Almost everyone in the BioBricks realm seems to use a standard method for modifying their organisms: chemical transformation. Yet there is another method which is very promising.

In chemical transformation [3], some standard bacteria is grown, purified, mixed with some chemicals which cut open the bacteria, the new DNA plasmid is added to create some modified bacteria, the new DNA plasmid flows through the cut into the bacteria, everything is mixed with some more chemicals, allowed to heal & grow, and purified. (My naive translation of the process)

Note all the chemicals used? Chemicals can be expensive. And the amount of modified bacteria which results from this process is pretty low.

There’s an alternative method used more for yeast than bacteria: voltage-based transformation, electroporation [1]. With electroporation, some standard bacteria is grown, mixed with some simple chemicals, the new DNA plasmid is added, everything is given a quick high voltage zap (like lightening) which cuts open the bacteria, the new DNA plasmid flows through the cut into the bacteria, the bacteria is allowed to heal & grow, and purified.  (Again, my naive translation of the process)

This eliminates some chemicals, although the process still requires some specialized equipment which can be troublesome (and expensive) — the voltage can be as high as 5 kV at 20 mA. (As high as the internal components of a CRT television, which, if accidentally touched, can be easily fatal.)

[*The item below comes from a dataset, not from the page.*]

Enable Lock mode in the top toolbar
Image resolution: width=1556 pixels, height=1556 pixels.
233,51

There’s another method though, that I haven’t seen mentioned: sonic transformation, sonoporation [2]. In sonic transformation, some standard bacteria is grown, some chemicals are added, optionally producing small bubbles, the new DNA plasmid is added, everything is given a loud blast of ultrasound (for example, at 40 kHz) which cuts open the bacteria, the new DNA plasmid flows through the cut into the bacteria, the bacteria is allowed to heal & grow, and purified.

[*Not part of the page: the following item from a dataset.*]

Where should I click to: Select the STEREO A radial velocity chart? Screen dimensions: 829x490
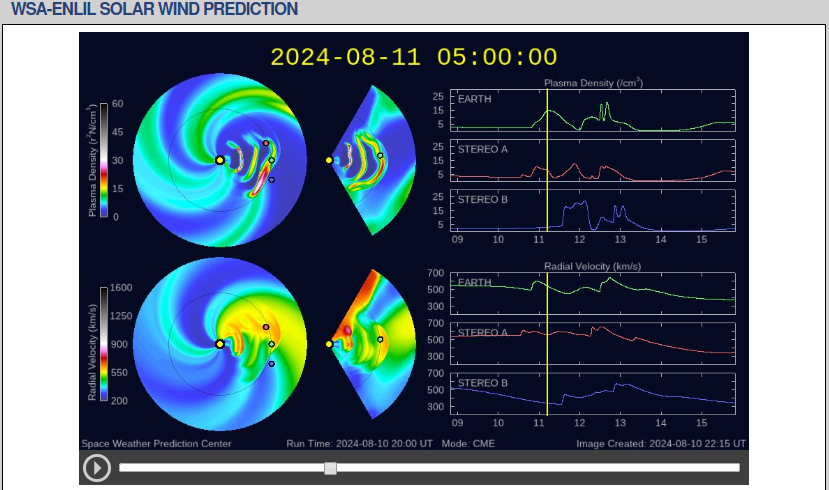coord(593,343)
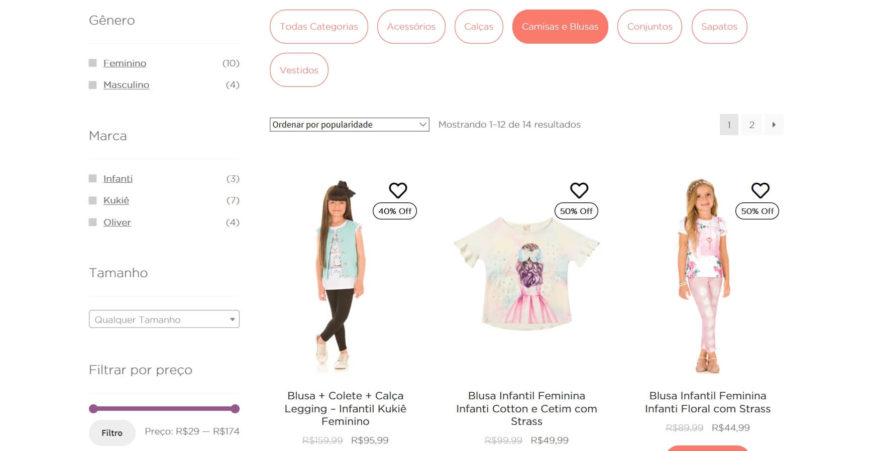Switch to Todas Categorias category
This screenshot has width=869, height=451.
coord(319,27)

In the research quoted below, sonoporation has shown to be much more effective at modifying bacteria than either chemical transformation or electroporation; plus, this is done without the expensive chemicals necessary for chemical transformation and without high voltage equipment necessary for electroporation.

From [2]:

We have employed a standard low frequency 40 kHz ultrasound bath to successfully transfer plasmid pBBR1MCS2 into Pseudomonas putida UWC1, Escherichia coli DH5{alpha} and Pseudomonas fluorescens SBW25 with high efficiency. Under optimal conditions: ultrasound exposure time of 10 s, 50 mM CaCl2, temperature of 22°C, plasmid concentration of 0.8 ng/µl, P. putida UWC1 cell concentration of 2.5 x 109 CFU (colony forming unit)/ml and reaction volume of 500 µl, the efficiency of ultrasound DNA delivery (UDD) was 9.8 ± 2.3 x 10–6 transformants per cell, which was nine times more efficient than conjugation, and even four times greater than electroporation. We have also transferred pBBR1MCS2 into E. coli DH5{alpha} and P. fluorescens SBW25 with efficiencies of 1.16 ± 0.13 x 10–6 and 4.33 ± 0.78 x 10–6 transformants per cell, respectively.

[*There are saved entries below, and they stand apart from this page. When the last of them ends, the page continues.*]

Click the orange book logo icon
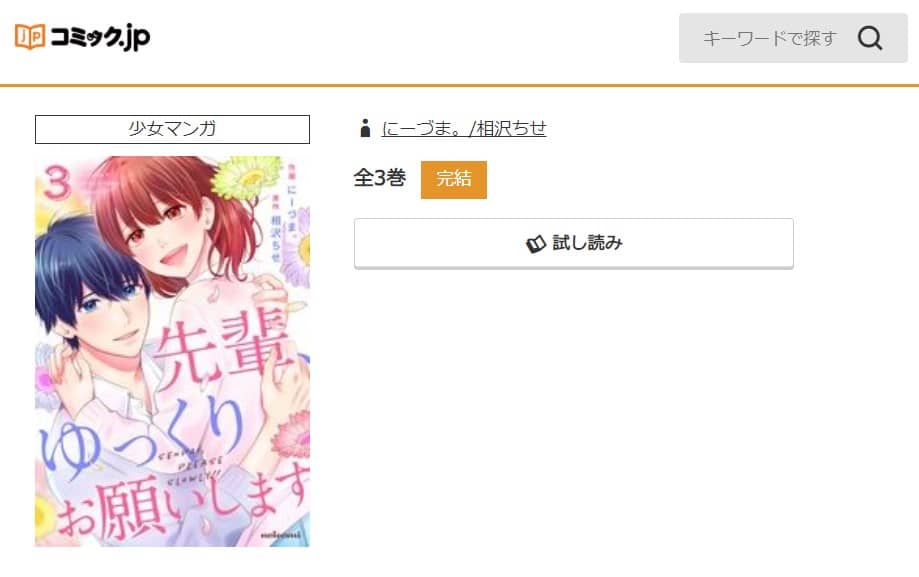Screen dimensions: 919x577 30,36
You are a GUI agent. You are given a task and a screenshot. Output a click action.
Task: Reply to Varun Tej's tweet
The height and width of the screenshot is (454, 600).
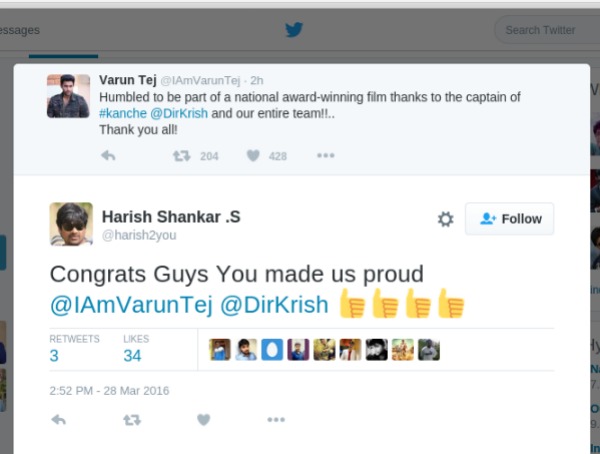click(108, 155)
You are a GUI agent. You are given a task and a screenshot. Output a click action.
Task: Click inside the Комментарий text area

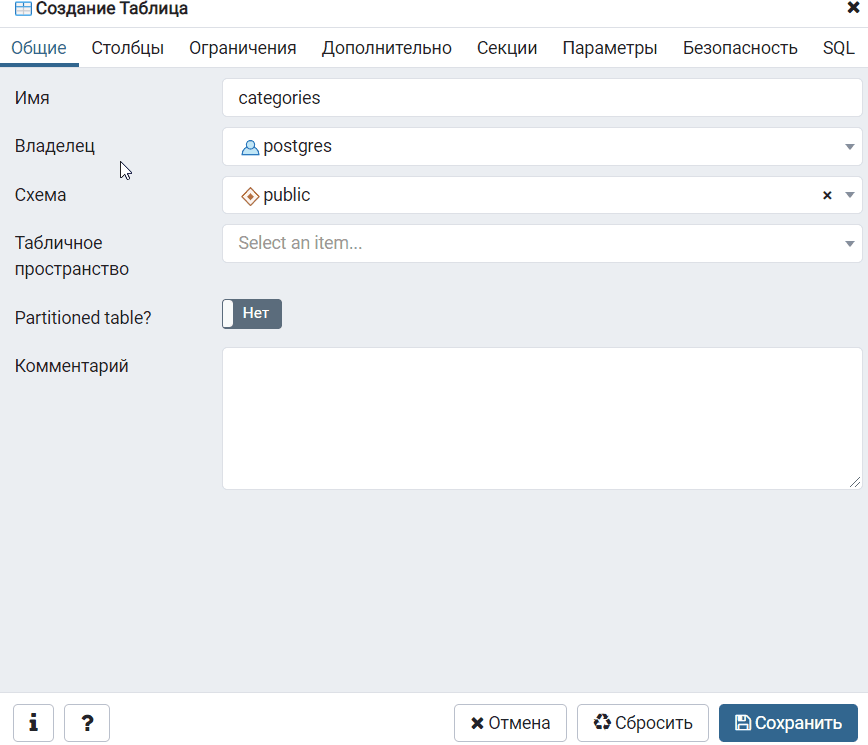pos(541,418)
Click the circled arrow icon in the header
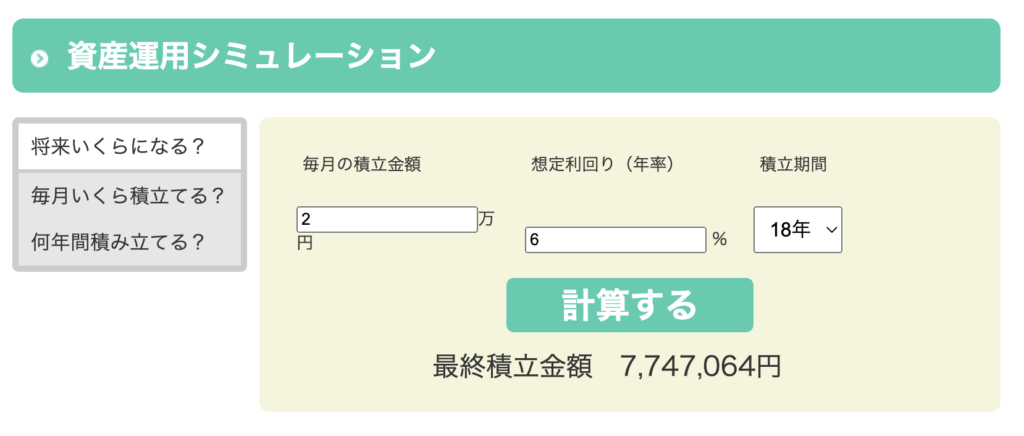Screen dimensions: 1024x436 pos(40,58)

We propose a mechanism of ultrasound-mediated plasmid transfer of bacteria in which plasmid transfer is enhanced in the presence of CaCl2 : Plasmid DNA and bacteria are initially well-mixed in an aqueous solution. The addition of CaCl2 causes changes in the conformation of plasmid DNA or cellular membrane structures that promote transformation. As low frequency 40 kHz ultrasound is applied to the solution the transmitted energy causes temporary porosity in the cell membrane, which enables the plasmids to enter through the pores. When the ultrasound is switched off the cell membrane repairs itself and the transformed cell retains the plasmid DNA. Bacteria acquire new functions, such as growing on a selective medium, after taking up plasmid DNA.

Of course, the basic procedure for all of the methods should be obvious from the comparison:  grow some standard bacteria, find a way to cut the cells open (carefully, without killing them; see the wikipedia link, “cell disruption”), the new DNA plasmid will enter through the cut, let the bacteria heal & grow, then purify.   See, genetic engineering isn’t so difficult.

Ultrasound is used with microbubble agents for sonoporation.   Of course, various experiments using ultrasound with and without microbubble agents have been performed, showing that microbubbles enhance plasmid uptake [9]:

The effect of ultrasound alone has been studied and has been shown to increase cell permeability on its own, without the addition of microbubbles. However, microbubbles in the presence of ultrasound with high acoustic pressure has an additional effect in increasing cell permeability. First, microbubbles, by acting as cavitation nuclei, can lower the threshold for cavitation. Stride and Saffari made an analysis of the conditions in the shell of the microbubble under influence of ultrasound and concluded that extremely high shell stresses and ‘bubble like behaviour’, including cavitation may be expected. In body tissue or blood, cavitation sets fluid in motion and creates small shock waves that give rise to microstreaming along the endothelial cell. Destruction of microbubbles may cause high-energy microstreams, or microjets, that will cause shear stress on the membrane of an endothelial cell and increase its permeability.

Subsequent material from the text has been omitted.